→ Work instructions:
• 1. In the commentary on the Twitter breach, shorten the paragraph beginning "Twitter will likely spend the next several days" while keeping its main facts.
• 2. Please reproduce the part of the commentary on the Twitter breach that opens with the words containing "Twitter will likely" and closes with "never happens again.".

→ Text passage:
________________________
Of course, Twitter’s move to stop verified accounts from tweeting represents a difficult balancing on equities. You would probably rather the National Weather Service not tweet than a hacker sell the account to a bad actor who logs in and falsely suggests that tornadoes are sweeping through every city in America. But the ham-fisted approach to resolving the issue — banning a huge portion of 359,000 verified accounts
— reflects the staggering scale of the breach. This is as close to pulling the plug on Twitter as Twitter itself has ever come.
And that makes you wonder what contingencies the company has put into place in the event that it is someday taken over not by greedy Bitcoin con artists, but state-level actors or psychopaths. After today it is no longer unthinkable, if it ever truly was, that someone take over the account of a world leader and attempt to start a nuclear war. (A report on that subject from King’s College London came out just last week
It is in such a world that I find myself in the unusual position of agreeing with Sen. Josh Hawley, the Missouri Republican who among other things wants to end content moderation
. He wrote a letter to Twitter CEO Jack Dorsey, and I found myself agreeing with all of it:
“I am concerned that this event may represent not merely a coordinated set of separate hacking incidents but rather a successful attack on the security of Twitter itself. As you know, millions of your users rely on your service not just to tweet publicly but also to communicate privately through your direct message service. A successful attack on your system’s servers represents a threat to all of your users’ privacy and data security.”
And yet even Hawley doesn’t go far enough. The threat here is not simply user privacy and data security, though those threats are real and substantial. It is about the striking potential of Twitter to incite real-world chaos through impersonation and fraud. As of today, that potential has been realized. And I can only worry about how, with a presidential election now less than four months away, it might be realized further.
Twitter will likely spend the next several days investigating how this incident took place. A criminal investigation seems likely, during which the company may not be able to fully describe Wednesday’s events to our satisfaction. But it is vital that as soon as possible, Twitter share as much about what happened today as it can — and, just as importantly, what it will do to ensure that it never happens again.
After Wednesday’s catastrophe, it hardly seems like hyperbole to suggest that our world could hang in the balance.
________________________
→ Information given:
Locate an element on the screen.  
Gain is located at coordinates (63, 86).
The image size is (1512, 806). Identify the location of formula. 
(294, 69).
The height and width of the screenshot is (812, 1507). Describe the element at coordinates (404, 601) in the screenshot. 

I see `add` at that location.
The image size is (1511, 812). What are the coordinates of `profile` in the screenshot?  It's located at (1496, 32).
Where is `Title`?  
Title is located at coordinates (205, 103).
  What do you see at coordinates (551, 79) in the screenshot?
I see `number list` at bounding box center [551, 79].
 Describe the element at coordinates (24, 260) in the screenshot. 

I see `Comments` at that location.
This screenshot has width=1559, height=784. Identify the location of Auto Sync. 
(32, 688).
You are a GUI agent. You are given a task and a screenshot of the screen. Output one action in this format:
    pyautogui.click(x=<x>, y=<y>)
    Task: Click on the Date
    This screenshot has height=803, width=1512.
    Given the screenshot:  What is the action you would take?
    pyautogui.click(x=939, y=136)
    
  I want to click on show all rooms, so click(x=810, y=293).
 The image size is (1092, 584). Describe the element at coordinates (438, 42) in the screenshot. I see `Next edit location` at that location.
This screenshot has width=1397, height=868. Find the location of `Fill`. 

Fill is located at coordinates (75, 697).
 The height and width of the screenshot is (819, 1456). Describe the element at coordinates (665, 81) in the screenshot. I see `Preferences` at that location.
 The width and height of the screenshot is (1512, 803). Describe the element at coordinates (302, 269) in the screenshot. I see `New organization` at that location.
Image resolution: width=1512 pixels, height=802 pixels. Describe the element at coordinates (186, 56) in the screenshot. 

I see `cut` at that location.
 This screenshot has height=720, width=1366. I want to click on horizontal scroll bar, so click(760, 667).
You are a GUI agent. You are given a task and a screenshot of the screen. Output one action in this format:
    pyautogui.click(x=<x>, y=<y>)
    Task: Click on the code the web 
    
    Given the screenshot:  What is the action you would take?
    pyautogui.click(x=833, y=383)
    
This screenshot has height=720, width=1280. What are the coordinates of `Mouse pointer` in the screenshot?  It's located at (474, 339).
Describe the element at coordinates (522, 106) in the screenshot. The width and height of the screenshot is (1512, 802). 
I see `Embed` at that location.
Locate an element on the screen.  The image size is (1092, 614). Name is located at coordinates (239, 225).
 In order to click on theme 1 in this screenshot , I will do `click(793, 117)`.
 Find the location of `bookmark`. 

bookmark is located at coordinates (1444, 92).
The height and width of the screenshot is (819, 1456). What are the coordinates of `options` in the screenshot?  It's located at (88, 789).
________________________
→ Expected responses:
• 1. Twitter will probably spend the coming days investigating the incident. A likely criminal investigation may keep the company from fully explaining Wednesday's events. Even so, Twitter should share as much as it can about what happened as soon as possible, along with how it will keep it from happening again.

• 2.
Twitter will likely spend the next several days investigating how this incident took place. A criminal investigation seems likely, during which the company may not be able to fully describe Wednesday’s events to our satisfaction. But it is vital that as soon as possible, Twitter share as much about what happened today as it can — and, just as importantly, what it will do to ensure that it never happens again.